In a short lifetime so far lived I’ve discovered many things along the way, and some I’m still working on. I’ve learned that life hurts, and I’ve learned that things happen along the way, things you don’t plan and things that don’t go according to plan.
I’ve realized that you don’t always get what you want, and certainly not when you want it. I’ve discovered that bad things happen to good people, and that sometimes good people do bad things.
I’ve learned that words are easily spoken, but harder to unspeak. I’ve realized that not all dreams come true, and sometimes the path you walk in life is littered with sharp stones that scrape the bottom of your tired feet.
I’ve come to understand that I don’t have control over all the circumstances in my life, but that I do have more control than I sometimes think. I’ve discovered that I will mess this up sometimes. More than I care to admit.

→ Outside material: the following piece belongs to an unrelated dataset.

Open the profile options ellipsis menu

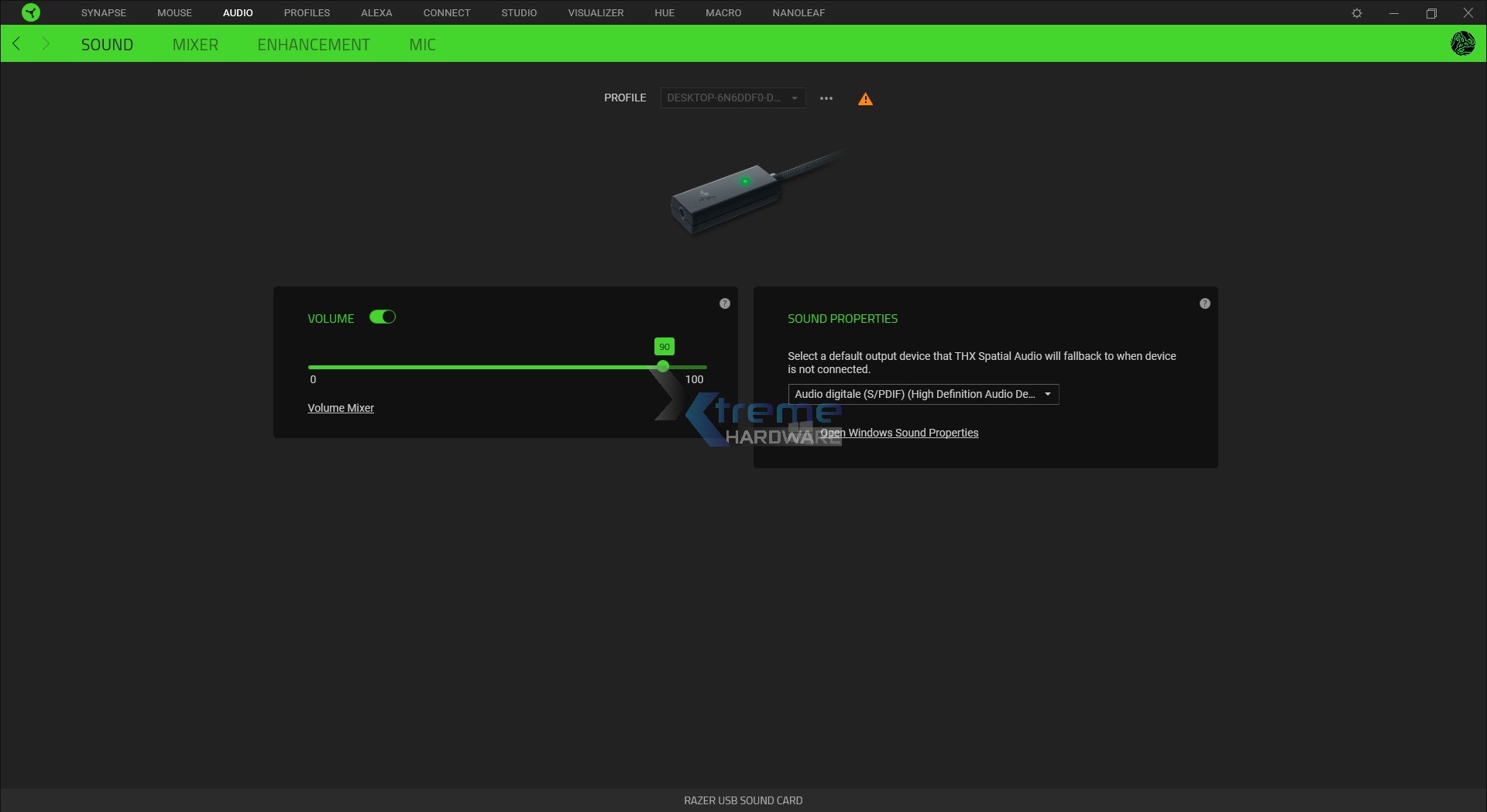[x=826, y=98]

I’ve also learned that out of all the things I cannot control, and all the many circumstances I cannot change, that there is one thing I contine to do that makes it worse. And even as I know that I know it does no good I still cannot always keep my heart from worrying about my future, or the future of my family. I worry.

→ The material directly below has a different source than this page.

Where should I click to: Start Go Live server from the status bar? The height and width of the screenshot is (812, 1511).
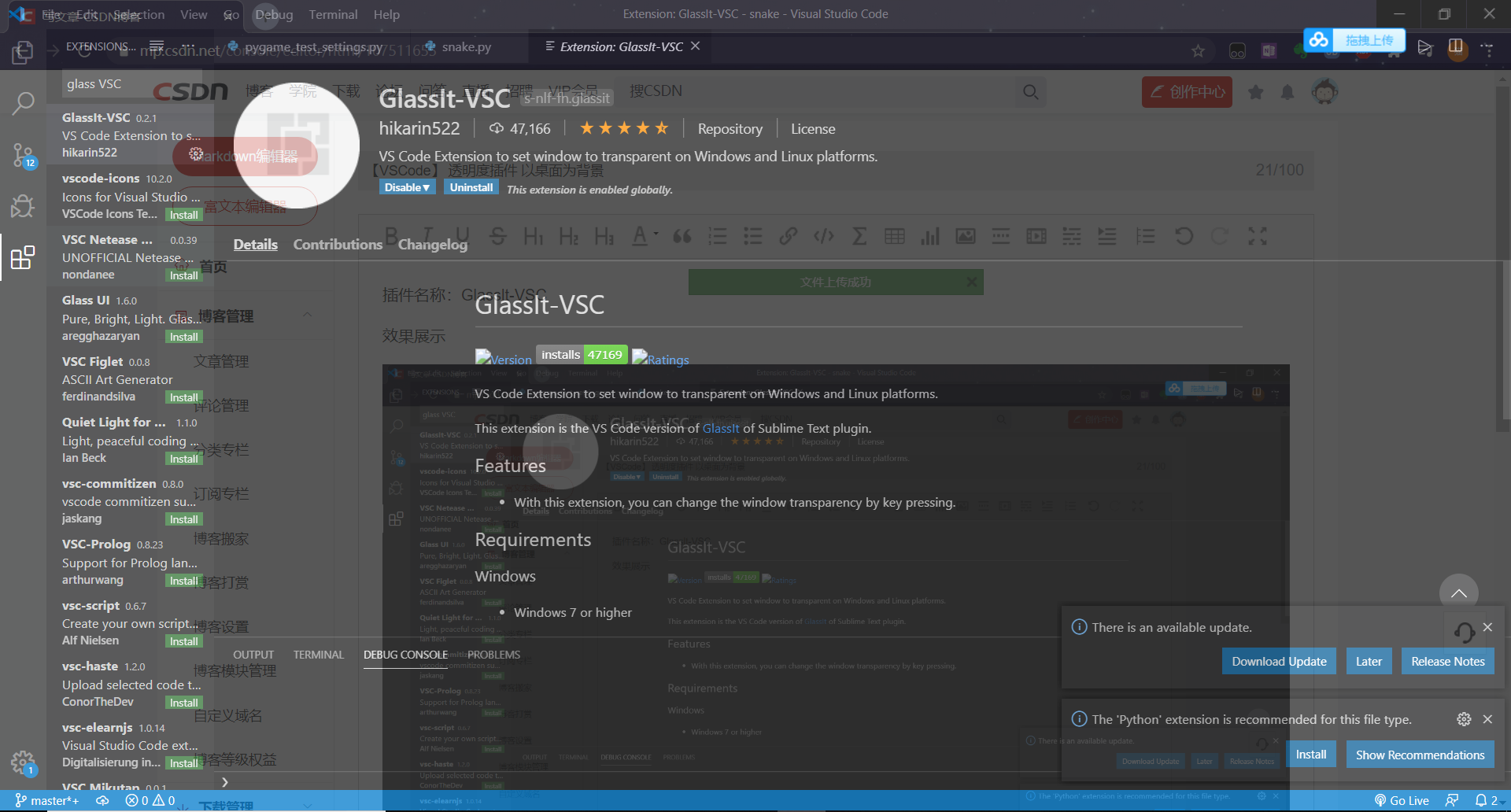point(1402,799)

I worry about money, and sickness, and accidents too. I worry about the things I say or the things I do. I even worry about the things I do not say, or the things I fail to do.
I worry about situations beyond my control even as I tell myself not to be concerned. Even as I know my frantic worry cannot, or will not change the outcome of my life, for some reason I fall head first into the worry pit. Time after time.
When the going gets tough I fall short, and I suppose accepting that is the first step to change. When I cannot see a way it is usually because I am blinded by my own tears, and in my own fruitless struggle with inner self I fall flat.
Psalm 55:22
Cast your cares on the LORD and he will sustain you; he will never let the righteous be shaken.
They say worry doesn’t change anything, but I think it does. I think it makes my problems seem bigger in my eyes. I think it separates me from the love of my Father. I think that somehow in my worry I forget to trust, and my faith suffers. I know my mood certainly does.
It’s easy to trust God when everything is going right, and it’s easy to lean on His understanding when you get what you desire out of life. It’s a bit harder when the road is rough, but I think it’s in these times I can benefit most from taking shelter in His arms.
Lord forgive me when I forget you hold my life in your hand, when I worry about what comes next. Forgive me when I forget your character, and that you have only the best at heart for me and mine.
As always I am a work in progress. Thank you for your patience.